Dataset content ->
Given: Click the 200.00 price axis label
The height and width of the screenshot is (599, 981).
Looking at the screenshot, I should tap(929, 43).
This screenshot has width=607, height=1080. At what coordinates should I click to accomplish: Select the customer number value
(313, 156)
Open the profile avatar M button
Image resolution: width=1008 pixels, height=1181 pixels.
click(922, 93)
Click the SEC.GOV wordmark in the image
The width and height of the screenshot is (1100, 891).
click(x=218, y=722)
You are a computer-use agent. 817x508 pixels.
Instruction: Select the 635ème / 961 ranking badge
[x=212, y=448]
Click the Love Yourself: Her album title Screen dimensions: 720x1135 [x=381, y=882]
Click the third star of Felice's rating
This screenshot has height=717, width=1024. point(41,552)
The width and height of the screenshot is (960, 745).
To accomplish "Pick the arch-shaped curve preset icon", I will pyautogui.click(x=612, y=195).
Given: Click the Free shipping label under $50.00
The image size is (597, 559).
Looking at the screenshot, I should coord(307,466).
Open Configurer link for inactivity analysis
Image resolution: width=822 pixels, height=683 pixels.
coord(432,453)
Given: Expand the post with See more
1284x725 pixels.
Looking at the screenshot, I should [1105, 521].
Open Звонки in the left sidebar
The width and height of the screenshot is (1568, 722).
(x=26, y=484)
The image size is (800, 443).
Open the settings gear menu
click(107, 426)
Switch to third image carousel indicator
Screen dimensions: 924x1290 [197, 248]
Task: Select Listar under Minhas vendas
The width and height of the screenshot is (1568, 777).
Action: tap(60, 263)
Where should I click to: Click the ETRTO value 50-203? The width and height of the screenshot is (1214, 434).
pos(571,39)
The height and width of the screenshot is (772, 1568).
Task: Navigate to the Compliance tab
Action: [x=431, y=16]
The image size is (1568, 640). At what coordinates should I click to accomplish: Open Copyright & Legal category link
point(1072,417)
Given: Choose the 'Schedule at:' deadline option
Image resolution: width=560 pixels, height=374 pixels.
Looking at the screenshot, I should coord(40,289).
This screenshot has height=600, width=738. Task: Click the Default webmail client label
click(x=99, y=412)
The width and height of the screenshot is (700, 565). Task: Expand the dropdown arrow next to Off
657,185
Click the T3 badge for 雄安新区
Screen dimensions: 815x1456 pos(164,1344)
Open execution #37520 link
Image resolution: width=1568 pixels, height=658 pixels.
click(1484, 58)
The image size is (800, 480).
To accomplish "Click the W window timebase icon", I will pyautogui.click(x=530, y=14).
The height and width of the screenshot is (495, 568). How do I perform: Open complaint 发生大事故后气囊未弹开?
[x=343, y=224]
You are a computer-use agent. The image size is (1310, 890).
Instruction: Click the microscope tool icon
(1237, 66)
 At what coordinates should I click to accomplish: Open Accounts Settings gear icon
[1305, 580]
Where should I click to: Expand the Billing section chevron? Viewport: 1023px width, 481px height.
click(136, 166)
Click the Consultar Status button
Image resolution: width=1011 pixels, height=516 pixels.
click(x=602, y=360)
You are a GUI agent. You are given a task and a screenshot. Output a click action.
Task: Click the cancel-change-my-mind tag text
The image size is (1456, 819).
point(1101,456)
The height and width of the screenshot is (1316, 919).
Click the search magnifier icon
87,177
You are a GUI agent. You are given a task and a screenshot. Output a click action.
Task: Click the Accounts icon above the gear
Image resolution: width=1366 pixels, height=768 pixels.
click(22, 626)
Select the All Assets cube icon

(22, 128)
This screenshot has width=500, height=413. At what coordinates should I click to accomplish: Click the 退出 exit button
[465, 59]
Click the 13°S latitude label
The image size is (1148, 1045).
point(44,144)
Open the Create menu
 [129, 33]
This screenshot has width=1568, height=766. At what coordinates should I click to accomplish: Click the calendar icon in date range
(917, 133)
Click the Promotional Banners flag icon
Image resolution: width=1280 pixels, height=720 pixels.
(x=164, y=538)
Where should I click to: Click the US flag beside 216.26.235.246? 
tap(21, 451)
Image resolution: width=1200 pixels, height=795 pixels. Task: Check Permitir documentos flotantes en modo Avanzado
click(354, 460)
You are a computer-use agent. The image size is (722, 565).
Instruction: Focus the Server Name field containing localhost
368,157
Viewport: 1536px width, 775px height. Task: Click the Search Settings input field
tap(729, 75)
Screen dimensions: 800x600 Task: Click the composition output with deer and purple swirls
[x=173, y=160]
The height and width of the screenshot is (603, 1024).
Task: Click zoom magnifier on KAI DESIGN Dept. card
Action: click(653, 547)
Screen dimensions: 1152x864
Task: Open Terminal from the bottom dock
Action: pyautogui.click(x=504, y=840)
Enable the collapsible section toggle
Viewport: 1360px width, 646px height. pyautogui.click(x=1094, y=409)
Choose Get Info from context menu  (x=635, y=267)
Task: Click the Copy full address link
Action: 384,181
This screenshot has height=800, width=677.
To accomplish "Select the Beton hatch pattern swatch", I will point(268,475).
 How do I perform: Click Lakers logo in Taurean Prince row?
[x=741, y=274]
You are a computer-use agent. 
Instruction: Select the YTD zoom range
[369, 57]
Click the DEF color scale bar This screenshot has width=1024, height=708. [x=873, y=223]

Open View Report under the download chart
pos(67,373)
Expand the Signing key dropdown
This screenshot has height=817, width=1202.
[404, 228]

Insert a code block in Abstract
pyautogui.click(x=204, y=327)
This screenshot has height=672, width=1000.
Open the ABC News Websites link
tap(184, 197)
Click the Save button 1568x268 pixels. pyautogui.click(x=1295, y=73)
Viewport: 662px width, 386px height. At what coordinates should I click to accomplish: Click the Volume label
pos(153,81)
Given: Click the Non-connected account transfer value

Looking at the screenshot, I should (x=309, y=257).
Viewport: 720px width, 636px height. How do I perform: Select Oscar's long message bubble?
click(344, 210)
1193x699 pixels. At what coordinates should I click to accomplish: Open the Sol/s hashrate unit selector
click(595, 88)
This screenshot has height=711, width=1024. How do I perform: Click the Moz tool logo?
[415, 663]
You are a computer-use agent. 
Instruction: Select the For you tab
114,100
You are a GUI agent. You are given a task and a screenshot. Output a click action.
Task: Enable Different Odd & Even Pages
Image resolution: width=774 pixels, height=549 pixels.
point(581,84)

Task ->
Return all of the material precisely as written.

Solution to this task ->
Given: Click the 200.00 price axis label
The height and width of the screenshot is (599, 981).
Looking at the screenshot, I should tap(929, 43).
This screenshot has width=607, height=1080. At what coordinates should I click to accomplish: Select the customer number value
(313, 156)
Open the profile avatar M button
Image resolution: width=1008 pixels, height=1181 pixels.
click(922, 93)
Click the SEC.GOV wordmark in the image
The width and height of the screenshot is (1100, 891).
click(x=218, y=722)
You are a computer-use agent. 817x508 pixels.
Instruction: Select the 635ème / 961 ranking badge
[x=212, y=448]
Click the Love Yourself: Her album title Screen dimensions: 720x1135 [x=381, y=882]
Click the third star of Felice's rating
This screenshot has height=717, width=1024. point(41,552)
The width and height of the screenshot is (960, 745).
To accomplish "Pick the arch-shaped curve preset icon", I will pyautogui.click(x=612, y=195).
Given: Click the Free shipping label under $50.00
The image size is (597, 559).
Looking at the screenshot, I should coord(307,466).
Open Configurer link for inactivity analysis
Image resolution: width=822 pixels, height=683 pixels.
coord(432,453)
Given: Expand the post with See more
1284x725 pixels.
Looking at the screenshot, I should [1105, 521].
Open Звонки in the left sidebar
The width and height of the screenshot is (1568, 722).
(x=26, y=484)
The image size is (800, 443).
Open the settings gear menu
click(107, 426)
Switch to third image carousel indicator
Screen dimensions: 924x1290 [197, 248]
Task: Select Listar under Minhas vendas
The width and height of the screenshot is (1568, 777).
Action: tap(60, 263)
Where should I click to: Click the ETRTO value 50-203? The width and height of the screenshot is (1214, 434).
pos(571,39)
The height and width of the screenshot is (772, 1568).
Task: Navigate to the Compliance tab
Action: [x=431, y=16]
The image size is (1568, 640). At what coordinates should I click to accomplish: Open Copyright & Legal category link
point(1072,417)
Given: Choose the 'Schedule at:' deadline option
Image resolution: width=560 pixels, height=374 pixels.
Looking at the screenshot, I should coord(40,289).
This screenshot has height=600, width=738. Task: Click the Default webmail client label
click(x=99, y=412)
The width and height of the screenshot is (700, 565). Task: Expand the dropdown arrow next to Off
657,185
Click the T3 badge for 雄安新区
Screen dimensions: 815x1456 pos(164,1344)
Open execution #37520 link
Image resolution: width=1568 pixels, height=658 pixels.
click(1484, 58)
The image size is (800, 480).
To accomplish "Click the W window timebase icon", I will pyautogui.click(x=530, y=14).
The height and width of the screenshot is (495, 568). How do I perform: Open complaint 发生大事故后气囊未弹开?
[x=343, y=224]
You are a computer-use agent. The image size is (1310, 890).
Instruction: Click the microscope tool icon
(1237, 66)
 At what coordinates should I click to accomplish: Open Accounts Settings gear icon
[1305, 580]
Where should I click to: Expand the Billing section chevron? Viewport: 1023px width, 481px height.
click(136, 166)
Click the Consultar Status button
Image resolution: width=1011 pixels, height=516 pixels.
click(x=602, y=360)
You are a GUI agent. You are given a task and a screenshot. Output a click action.
Task: Click the cancel-change-my-mind tag text
The image size is (1456, 819).
point(1101,456)
The height and width of the screenshot is (1316, 919).
Click the search magnifier icon
87,177
You are a GUI agent. You are given a task and a screenshot. Output a click action.
Task: Click the Accounts icon above the gear
Image resolution: width=1366 pixels, height=768 pixels.
click(22, 626)
Select the All Assets cube icon

(22, 128)
This screenshot has width=500, height=413. At what coordinates should I click to accomplish: Click the 退出 exit button
[465, 59]
Click the 13°S latitude label
The image size is (1148, 1045).
point(44,144)
Open the Create menu
 [129, 33]
This screenshot has width=1568, height=766. At what coordinates should I click to accomplish: Click the calendar icon in date range
(917, 133)
Click the Promotional Banners flag icon
Image resolution: width=1280 pixels, height=720 pixels.
(x=164, y=538)
Where should I click to: Click the US flag beside 216.26.235.246? 
tap(21, 451)
Image resolution: width=1200 pixels, height=795 pixels. Task: Check Permitir documentos flotantes en modo Avanzado
click(354, 460)
You are a computer-use agent. The image size is (722, 565).
Instruction: Focus the Server Name field containing localhost
368,157
Viewport: 1536px width, 775px height. Task: Click the Search Settings input field
tap(729, 75)
Screen dimensions: 800x600 Task: Click the composition output with deer and purple swirls
[x=173, y=160]
The height and width of the screenshot is (603, 1024).
Task: Click zoom magnifier on KAI DESIGN Dept. card
Action: click(653, 547)
Screen dimensions: 1152x864
Task: Open Terminal from the bottom dock
Action: pyautogui.click(x=504, y=840)
Enable the collapsible section toggle
Viewport: 1360px width, 646px height. pyautogui.click(x=1094, y=409)
Choose Get Info from context menu  (x=635, y=267)
Task: Click the Copy full address link
Action: 384,181
This screenshot has height=800, width=677.
To accomplish "Select the Beton hatch pattern swatch", I will point(268,475).
 How do I perform: Click Lakers logo in Taurean Prince row?
[x=741, y=274]
You are a computer-use agent. 
Instruction: Select the YTD zoom range
[369, 57]
Click the DEF color scale bar This screenshot has width=1024, height=708. [x=873, y=223]

Open View Report under the download chart
pos(67,373)
Expand the Signing key dropdown
This screenshot has height=817, width=1202.
[404, 228]

Insert a code block in Abstract
pyautogui.click(x=204, y=327)
This screenshot has height=672, width=1000.
Open the ABC News Websites link
tap(184, 197)
Click the Save button 1568x268 pixels. pyautogui.click(x=1295, y=73)
Viewport: 662px width, 386px height. At what coordinates should I click to accomplish: Click the Volume label
pos(153,81)
Given: Click the Non-connected account transfer value

Looking at the screenshot, I should (x=309, y=257).
Viewport: 720px width, 636px height. How do I perform: Select Oscar's long message bubble?
click(344, 210)
1193x699 pixels. At what coordinates should I click to accomplish: Open the Sol/s hashrate unit selector
click(595, 88)
This screenshot has height=711, width=1024. How do I perform: Click the Moz tool logo?
[415, 663]
You are a computer-use agent. 
Instruction: Select the For you tab
114,100
You are a GUI agent. You are given a task and a screenshot. Output a click action.
Task: Enable Different Odd & Even Pages
Image resolution: width=774 pixels, height=549 pixels.
point(581,84)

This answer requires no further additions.